## [Dati forniti]
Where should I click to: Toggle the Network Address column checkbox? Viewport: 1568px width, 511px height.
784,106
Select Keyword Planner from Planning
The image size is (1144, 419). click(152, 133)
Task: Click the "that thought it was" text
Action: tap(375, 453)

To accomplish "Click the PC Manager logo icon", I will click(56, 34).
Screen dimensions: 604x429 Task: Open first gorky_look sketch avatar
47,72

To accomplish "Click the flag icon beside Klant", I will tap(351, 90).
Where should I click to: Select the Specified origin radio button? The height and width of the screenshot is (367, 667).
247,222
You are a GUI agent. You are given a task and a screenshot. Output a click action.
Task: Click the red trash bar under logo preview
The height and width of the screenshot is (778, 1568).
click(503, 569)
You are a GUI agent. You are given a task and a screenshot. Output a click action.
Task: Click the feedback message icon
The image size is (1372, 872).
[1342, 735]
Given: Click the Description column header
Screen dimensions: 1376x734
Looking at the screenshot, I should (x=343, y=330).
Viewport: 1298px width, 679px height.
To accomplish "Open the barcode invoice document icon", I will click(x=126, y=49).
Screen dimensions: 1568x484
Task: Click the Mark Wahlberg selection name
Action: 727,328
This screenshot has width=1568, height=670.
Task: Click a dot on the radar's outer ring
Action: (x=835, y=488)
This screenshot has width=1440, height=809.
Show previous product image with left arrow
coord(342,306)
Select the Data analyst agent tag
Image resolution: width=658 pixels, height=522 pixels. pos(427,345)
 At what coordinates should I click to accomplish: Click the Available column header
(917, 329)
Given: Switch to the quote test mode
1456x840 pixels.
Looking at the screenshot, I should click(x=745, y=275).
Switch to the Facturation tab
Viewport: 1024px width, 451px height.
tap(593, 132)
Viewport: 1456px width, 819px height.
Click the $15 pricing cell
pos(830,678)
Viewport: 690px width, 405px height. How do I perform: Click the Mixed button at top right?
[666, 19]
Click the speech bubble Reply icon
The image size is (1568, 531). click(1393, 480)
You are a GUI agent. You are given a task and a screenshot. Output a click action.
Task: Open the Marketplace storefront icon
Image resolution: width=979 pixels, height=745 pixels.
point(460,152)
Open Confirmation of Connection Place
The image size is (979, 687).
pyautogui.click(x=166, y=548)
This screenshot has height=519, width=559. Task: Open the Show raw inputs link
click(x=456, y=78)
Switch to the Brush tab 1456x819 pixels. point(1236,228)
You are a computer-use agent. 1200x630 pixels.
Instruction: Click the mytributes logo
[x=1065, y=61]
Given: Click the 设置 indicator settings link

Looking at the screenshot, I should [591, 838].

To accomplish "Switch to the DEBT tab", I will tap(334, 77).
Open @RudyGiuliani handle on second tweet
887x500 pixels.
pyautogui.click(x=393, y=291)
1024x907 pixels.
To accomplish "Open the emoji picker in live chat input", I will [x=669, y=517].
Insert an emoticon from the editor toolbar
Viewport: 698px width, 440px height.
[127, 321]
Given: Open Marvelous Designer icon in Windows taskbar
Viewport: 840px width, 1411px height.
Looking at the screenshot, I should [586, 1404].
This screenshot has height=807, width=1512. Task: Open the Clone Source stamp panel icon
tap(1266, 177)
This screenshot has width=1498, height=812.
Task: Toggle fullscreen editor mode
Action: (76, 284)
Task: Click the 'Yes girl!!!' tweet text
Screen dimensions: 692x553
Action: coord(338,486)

## [Consegna dell'esercizio]
Ricopi fedelmente tutte le righe riportate sopra, senza apportarvi alcuna modifica.

## [Risultato finale]
Where should I click to: Toggle the Network Address column checkbox? Viewport: 1568px width, 511px height.
784,106
Select Keyword Planner from Planning
The image size is (1144, 419). click(152, 133)
Task: Click the "that thought it was" text
Action: tap(375, 453)

To accomplish "Click the PC Manager logo icon", I will click(56, 34).
Screen dimensions: 604x429 Task: Open first gorky_look sketch avatar
47,72

To accomplish "Click the flag icon beside Klant", I will tap(351, 90).
Where should I click to: Select the Specified origin radio button? The height and width of the screenshot is (367, 667).
247,222
You are a GUI agent. You are given a task and a screenshot. Output a click action.
Task: Click the red trash bar under logo preview
The height and width of the screenshot is (778, 1568).
click(503, 569)
You are a GUI agent. You are given a task and a screenshot. Output a click action.
Task: Click the feedback message icon
The image size is (1372, 872).
[1342, 735]
Given: Click the Description column header
Screen dimensions: 1376x734
Looking at the screenshot, I should (x=343, y=330).
Viewport: 1298px width, 679px height.
To accomplish "Open the barcode invoice document icon", I will click(x=126, y=49).
Screen dimensions: 1568x484
Task: Click the Mark Wahlberg selection name
Action: 727,328
This screenshot has width=1568, height=670.
Task: Click a dot on the radar's outer ring
Action: (x=835, y=488)
This screenshot has width=1440, height=809.
Show previous product image with left arrow
coord(342,306)
Select the Data analyst agent tag
Image resolution: width=658 pixels, height=522 pixels. pos(427,345)
 At what coordinates should I click to accomplish: Click the Available column header
(917, 329)
Given: Switch to the quote test mode
1456x840 pixels.
Looking at the screenshot, I should click(x=745, y=275).
Switch to the Facturation tab
Viewport: 1024px width, 451px height.
tap(593, 132)
Viewport: 1456px width, 819px height.
Click the $15 pricing cell
pos(830,678)
Viewport: 690px width, 405px height. How do I perform: Click the Mixed button at top right?
[666, 19]
Click the speech bubble Reply icon
The image size is (1568, 531). click(1393, 480)
You are a GUI agent. You are given a task and a screenshot. Output a click action.
Task: Open the Marketplace storefront icon
Image resolution: width=979 pixels, height=745 pixels.
point(460,152)
Open Confirmation of Connection Place
The image size is (979, 687).
pyautogui.click(x=166, y=548)
This screenshot has height=519, width=559. Task: Open the Show raw inputs link
click(x=456, y=78)
Switch to the Brush tab 1456x819 pixels. point(1236,228)
You are a computer-use agent. 1200x630 pixels.
Instruction: Click the mytributes logo
[x=1065, y=61]
Given: Click the 设置 indicator settings link

Looking at the screenshot, I should [591, 838].

To accomplish "Switch to the DEBT tab", I will tap(334, 77).
Open @RudyGiuliani handle on second tweet
887x500 pixels.
pyautogui.click(x=393, y=291)
1024x907 pixels.
To accomplish "Open the emoji picker in live chat input", I will [x=669, y=517].
Insert an emoticon from the editor toolbar
Viewport: 698px width, 440px height.
[127, 321]
Given: Open Marvelous Designer icon in Windows taskbar
Viewport: 840px width, 1411px height.
Looking at the screenshot, I should [586, 1404].
This screenshot has height=807, width=1512. Task: Open the Clone Source stamp panel icon
tap(1266, 177)
This screenshot has width=1498, height=812.
Task: Toggle fullscreen editor mode
Action: (76, 284)
Task: Click the 'Yes girl!!!' tweet text
Screen dimensions: 692x553
Action: coord(338,486)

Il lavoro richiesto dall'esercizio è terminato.